DNS кеш подставил подножку: охота на фантомный домен

Когда DNS кеш становится врагом: охота на призрачный домен в проекте borisovai-admin

Казалось бы, добавил DNS-записи для auth.borisovai.tech — и готово. Но нет. Домен упорно не резолвился с одного DNS-сервера, зато с другого всё работало как часы. Началась охота.

Первые подозрения

Работаю над проектом borisovai-admin — админ-панель с собственной системой аутентификации. Задача простая: перенести auth-сервис на новый поддомен и убедиться, что всё резолвится. Добавил записи в регистратор, обновил конфиги — и вот тут началось веселье.

Первый звонок: с Google DNS (8.8.8.8) всё отлично. auth.borisovai.tech резолвится на 144.91.108.139. Но когда переключился на AdGuard DNS (94.140.14.14), который был настроен по умолчанию, домен превратился в привидение — NXDOMAIN, записи как будто не существуют.

А вот admin.borisovai.tech спокойно резолвился везде. Что-то не так с auth.*.

Расследование

Началось с простого: запросить обе версии домена через оба резолвера. auth.borisovai.tech и auth.borisovai.ru вели себя одинаково — видны у Google, невидимы у AdGuard. Явный признак того, что записи в регистраторе были добавлены после того, как AdGuard их закешировал.
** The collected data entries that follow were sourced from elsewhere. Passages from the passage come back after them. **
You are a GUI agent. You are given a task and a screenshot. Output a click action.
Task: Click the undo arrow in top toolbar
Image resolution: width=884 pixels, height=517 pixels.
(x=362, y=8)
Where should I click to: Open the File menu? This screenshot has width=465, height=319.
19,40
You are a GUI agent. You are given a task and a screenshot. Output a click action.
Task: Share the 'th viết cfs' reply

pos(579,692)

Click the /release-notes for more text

Вот в чём суть: когда запрашиваешь несуществующий домен, DNS-резолвер кеширует отрицательный ответ (NXDOMAIN) на какое-то время. Даже если позже ты добавишь запись, старый кеш будет отправлять безутешный “нет такого домена”. У AdGuard этот кеш может жить до часа.

Как я это решил

Вариант первый — просто подождать. AdGuard истечёт кеш, записи проявятся сами. Но тестировать нужно было сейчас.

Вариант второй — переключиться на Google DNS. Работает мгновенно, но это костыль.
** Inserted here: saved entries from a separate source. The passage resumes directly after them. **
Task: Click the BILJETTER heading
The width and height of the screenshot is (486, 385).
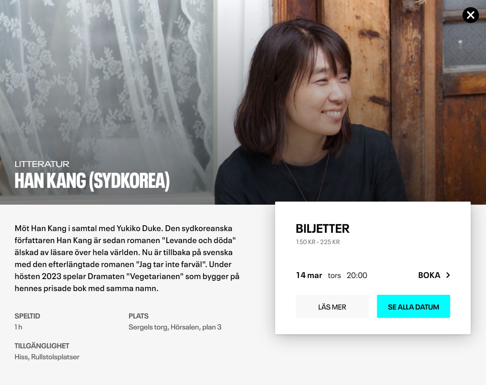Action: click(x=323, y=229)
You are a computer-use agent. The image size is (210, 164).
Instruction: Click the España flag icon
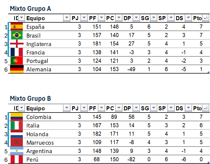point(16,27)
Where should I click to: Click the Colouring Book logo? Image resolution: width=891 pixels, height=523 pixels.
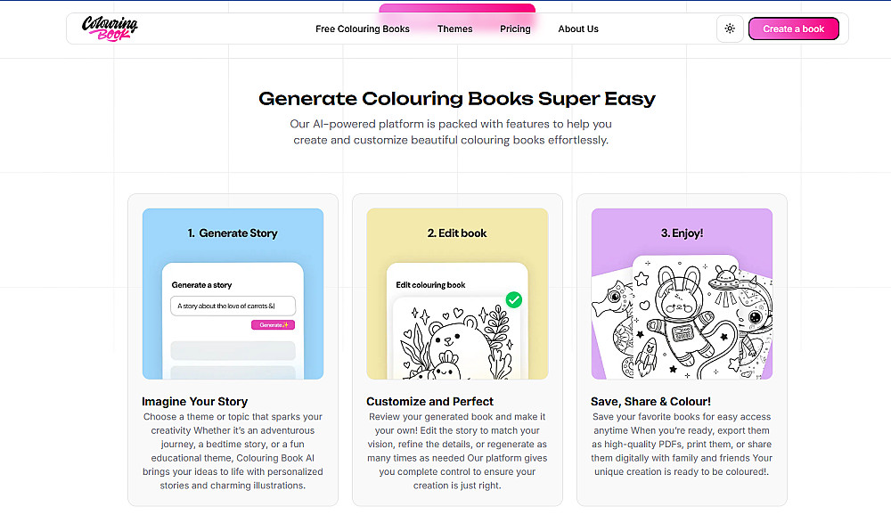pos(110,29)
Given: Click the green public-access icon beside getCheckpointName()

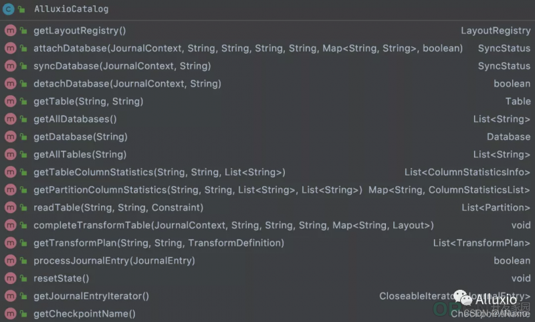Looking at the screenshot, I should click(23, 313).
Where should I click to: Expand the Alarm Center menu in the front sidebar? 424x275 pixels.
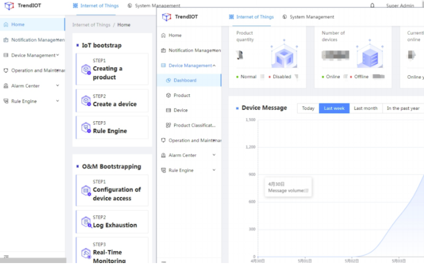pos(214,155)
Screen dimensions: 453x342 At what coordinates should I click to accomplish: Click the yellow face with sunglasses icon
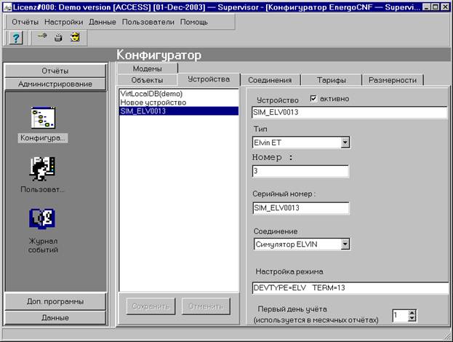[x=74, y=38]
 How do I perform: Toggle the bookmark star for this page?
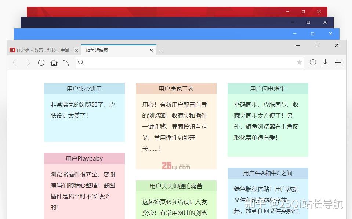pyautogui.click(x=299, y=62)
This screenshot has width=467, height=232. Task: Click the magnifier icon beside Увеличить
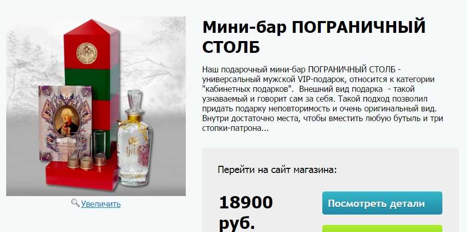click(x=75, y=203)
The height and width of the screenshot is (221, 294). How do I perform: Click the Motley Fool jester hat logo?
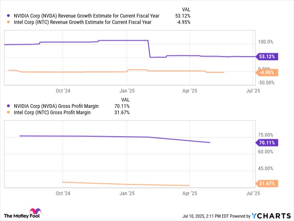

Вариант третий — очистить локальный кеш на машине. В Windows команда ipconfig /flushdns чистит кеш операционной системы, а не самого DNS-резолвера. Но иногда помогает.

На самом деле я использовал комбинацию: временно переключился на Google DNS для тестирования, а затем дождался, пока AdGuard обновит свои данные.

Интересный факт о DNS

Мало кто знает, что DNS-записи имеют собственное поле TTL (Time To Live) — “время жизни” в кеше. По умолчанию обычно ставят 3600 секунд (час). Google использует более агрессивную стратегию кеширования, AdGuard — более консервативную. Вот поэтому один резолвер сразу видит новую запись, а другой ещё час её “забывает”.

Вывод

Простой урок: при добавлении новых DNS-записей всегда проверяй через несколько резолверов. Если в сети настроены кастомные DNS (как AdGuard или Pihole), они могут сыграть с тобой в злую шутку. И никогда не забывай про ipconfig /flushdns или sudo systemd-resolve --flush-caches на Linux — иногда это спасает часы дебага.

Дальше — уже знаю, где искать, если история повторится. А повторится ещё не раз.

Что общего у Netlify и кота? 😄 Оба делают только то, что хотят, и игнорируют инструкции.